Following the session, Klein told reporters that Cheney seemed to support his view that the best way to ship North Slope gas to the Lower 48 would be through the highway pipeline across Alaska and the southern Yukon, connecting with existing export lines from Alberta.

“The across-the-top route would cause a tremendous amount of problems,” Klein said. “It seems to be that he (Cheney) favors the southern route.”

But a senior Canadian official was less certain about Cheney’s view, saying the vice president did not endorse either the highway or the Mackenzie Valley route. Cheney was unavailable to reporters.

In two days of meetings with Cheney, Senate Energy Committee chairman Sen. Jeff Bingaman, Sen. Frank Murkowski and other U.S. legislators, Klein tip-toed around his earlier threat to block North Slope gas shipments across Alberta unless the province gained access to gas liquids as feedstock for its petrochemical industry.

Sources close to Klein said he had taken the stand partly to draw the attention of the United States to Alberta’s constitutional role as owner of its natural resources at a time he felt Alberta was being frozen out of U.S.-Canada continental energy policy talks.

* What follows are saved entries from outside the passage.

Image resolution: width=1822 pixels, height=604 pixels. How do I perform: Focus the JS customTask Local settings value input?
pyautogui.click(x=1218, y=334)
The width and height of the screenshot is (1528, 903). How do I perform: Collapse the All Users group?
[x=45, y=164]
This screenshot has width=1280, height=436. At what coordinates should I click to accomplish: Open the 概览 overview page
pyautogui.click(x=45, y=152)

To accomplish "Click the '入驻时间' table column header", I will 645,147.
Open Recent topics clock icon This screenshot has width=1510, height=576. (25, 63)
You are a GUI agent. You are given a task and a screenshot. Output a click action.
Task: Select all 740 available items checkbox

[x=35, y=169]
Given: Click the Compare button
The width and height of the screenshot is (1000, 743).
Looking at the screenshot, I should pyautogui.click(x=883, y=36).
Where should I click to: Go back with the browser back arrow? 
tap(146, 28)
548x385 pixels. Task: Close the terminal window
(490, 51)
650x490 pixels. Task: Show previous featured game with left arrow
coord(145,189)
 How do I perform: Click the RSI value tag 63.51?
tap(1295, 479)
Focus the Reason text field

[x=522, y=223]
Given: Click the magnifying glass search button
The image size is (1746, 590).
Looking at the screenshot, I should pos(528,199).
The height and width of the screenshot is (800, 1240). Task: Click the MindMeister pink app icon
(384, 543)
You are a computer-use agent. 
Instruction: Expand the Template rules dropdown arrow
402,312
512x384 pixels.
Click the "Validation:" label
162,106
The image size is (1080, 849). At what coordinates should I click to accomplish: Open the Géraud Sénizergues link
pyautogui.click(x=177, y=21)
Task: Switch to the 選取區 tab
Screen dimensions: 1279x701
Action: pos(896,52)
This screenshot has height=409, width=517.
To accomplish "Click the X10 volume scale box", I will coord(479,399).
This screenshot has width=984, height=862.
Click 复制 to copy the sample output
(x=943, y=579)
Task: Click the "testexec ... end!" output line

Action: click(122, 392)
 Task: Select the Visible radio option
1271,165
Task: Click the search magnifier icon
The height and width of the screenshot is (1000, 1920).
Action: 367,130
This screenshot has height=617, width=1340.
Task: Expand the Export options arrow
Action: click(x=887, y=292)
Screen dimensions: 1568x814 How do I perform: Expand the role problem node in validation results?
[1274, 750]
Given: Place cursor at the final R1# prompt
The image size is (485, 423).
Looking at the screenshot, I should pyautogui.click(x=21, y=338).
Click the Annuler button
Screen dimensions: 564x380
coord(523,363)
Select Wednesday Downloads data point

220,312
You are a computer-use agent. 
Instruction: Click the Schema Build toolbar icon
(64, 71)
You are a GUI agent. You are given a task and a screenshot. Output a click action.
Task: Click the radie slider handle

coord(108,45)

“I just want to make sure the owners of the resources are consulted,” he said in Washington, but he conceded Cheney and the others he met were not interested in being drawn into Canada’s jurisdictional issues.

No bottlenecks in Alberta

Meanwhile, a senior official with TransCanada PipeLines said Arctic natural gas will face no pipeline bottlenecks in Alberta, whether one or two lines cross the province.

Bob Reid, executive director of the company’s Mackenzie Valley initiative, said TCPL’s pipeline network within the province can accommodate gas from both the North Slope and the Northwest Territories.

Now that the Alliance pipeline from northern British Columbia to Chicago is operating is averaging 1.5 billion cubic feet per day and the Northern Border pipeline from Western Canada to Chicago is delivering about 2.35 billion cubic feet per day, TCPL’s massive Alberta system is running at less than capacity, Reid told a Canadian International Petroleum Conference.

He said there is also spare capacity on the liquids-rich Alliance line for producers who want to send natural gas liquids to chemical plants in the Chicago area.

In addition, he said, declining production from Western Canadian wells and the need for about 1 billion cubic feet per day of gas to power an influx of oil sands and heavy oil projects in northern Alberta means the TCPL grid can carry as much gas as flows south with only minor expansions.

“We are well positioned to take gas into our system from both the Mackenzie Valley and the Alaska Highway lines,” he said. “All we have to do is re-jig the system to accommodate incremental volumes in a very efficient manner.”

Reid said that using existing pipelines bound for the United States would cut capital costs for producers who face combined price tags of at least C$10 billion if the two pipelines proceed, shipping an anticipated 3.3 billion cubic feet per day of Arctic gas within a decade.

Reid said TCPL believes markets will dictate that both lines are built, although he said the “over-the-top” proposal, while technically possible, is unlikely given the risks associated with the environment.

TCPL is a joint partner with Westcoast Energy in Foothills Pipe Lines, the leading contender to operate an Alaska Highway pipeline. Both companies along with Calgary-based Enbridge are also front-runners to participate in a Mackenzie Valley line.